Charlie Wayman

Personal information
- Full name: Charles Wayman
- Date of birth: 16 May 1921
- Place of birth: Bishop Auckland, England
- Date of death: 26 February 2006 (aged 84)
- Position(s): Centre forward

Senior career*
- Years: Team / Apps / (Gls)
- 1946–1947: Newcastle United / 47 / (32)
- 1947–1950: Southampton / 100 / (73)
- 1950–1954: Preston North End / 157 / (105)
- 1954–1956: Middlesbrough / 55 / (31)
- 1956–1958: Darlington / 23 / (14)
- Total:  / 382 / (255)

= Charlie Wayman =

English footballer

Charles Wayman (16 May 1921 – 26 February 2006) was an English footballer.

Wayman, who was born in Chilton, Bishop Auckland, was a prolific centre-forward in the first decade after the Second World War.

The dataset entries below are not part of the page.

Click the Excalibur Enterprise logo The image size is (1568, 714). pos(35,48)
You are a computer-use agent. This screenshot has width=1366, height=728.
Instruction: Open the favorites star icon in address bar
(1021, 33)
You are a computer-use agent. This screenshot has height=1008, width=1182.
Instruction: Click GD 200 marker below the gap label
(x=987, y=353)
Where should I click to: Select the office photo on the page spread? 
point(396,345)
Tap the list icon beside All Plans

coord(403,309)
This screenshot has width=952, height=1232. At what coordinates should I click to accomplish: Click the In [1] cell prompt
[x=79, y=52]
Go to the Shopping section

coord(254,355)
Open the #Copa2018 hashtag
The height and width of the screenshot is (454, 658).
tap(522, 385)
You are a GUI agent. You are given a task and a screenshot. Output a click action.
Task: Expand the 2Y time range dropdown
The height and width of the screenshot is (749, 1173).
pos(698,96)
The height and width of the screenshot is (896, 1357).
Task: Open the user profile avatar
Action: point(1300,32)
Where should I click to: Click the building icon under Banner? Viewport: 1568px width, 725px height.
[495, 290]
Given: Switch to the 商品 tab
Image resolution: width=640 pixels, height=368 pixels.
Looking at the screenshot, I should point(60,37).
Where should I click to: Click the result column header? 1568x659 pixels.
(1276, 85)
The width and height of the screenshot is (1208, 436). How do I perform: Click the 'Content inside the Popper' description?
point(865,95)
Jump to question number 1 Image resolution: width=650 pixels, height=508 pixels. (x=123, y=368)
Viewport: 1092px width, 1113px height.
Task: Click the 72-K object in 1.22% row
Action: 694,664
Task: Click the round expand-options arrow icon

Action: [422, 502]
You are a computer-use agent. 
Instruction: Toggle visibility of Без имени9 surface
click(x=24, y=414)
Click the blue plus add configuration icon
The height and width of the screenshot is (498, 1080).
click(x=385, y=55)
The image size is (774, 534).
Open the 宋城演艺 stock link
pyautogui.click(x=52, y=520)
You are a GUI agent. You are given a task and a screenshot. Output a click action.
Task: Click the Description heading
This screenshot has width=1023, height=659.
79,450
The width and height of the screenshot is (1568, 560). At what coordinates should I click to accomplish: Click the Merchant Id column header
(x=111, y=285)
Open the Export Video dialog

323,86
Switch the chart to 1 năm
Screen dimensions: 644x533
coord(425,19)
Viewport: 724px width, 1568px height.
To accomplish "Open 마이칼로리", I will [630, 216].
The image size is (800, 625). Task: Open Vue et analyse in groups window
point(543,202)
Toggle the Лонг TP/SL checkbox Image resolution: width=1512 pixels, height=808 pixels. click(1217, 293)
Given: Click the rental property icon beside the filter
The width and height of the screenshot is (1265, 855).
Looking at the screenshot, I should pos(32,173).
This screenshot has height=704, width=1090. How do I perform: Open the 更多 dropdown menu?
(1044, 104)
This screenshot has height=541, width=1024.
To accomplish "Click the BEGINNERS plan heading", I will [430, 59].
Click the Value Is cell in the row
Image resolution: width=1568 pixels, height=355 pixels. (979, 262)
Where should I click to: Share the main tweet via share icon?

Newcastle United signed him from Spennymoor United in September 1941, while he was working as a miner at Chilton Colliery. He later formed a great partnership with Ted Bates at Southampton. In total, he played for five Football League clubs between 1941 and 1958. A knee injury forced his retirement from league football. He later coached Evenwood Town and became a sales manager for the Scottish and Newcastle brewery.

His brother, Frank, was also a professional footballer.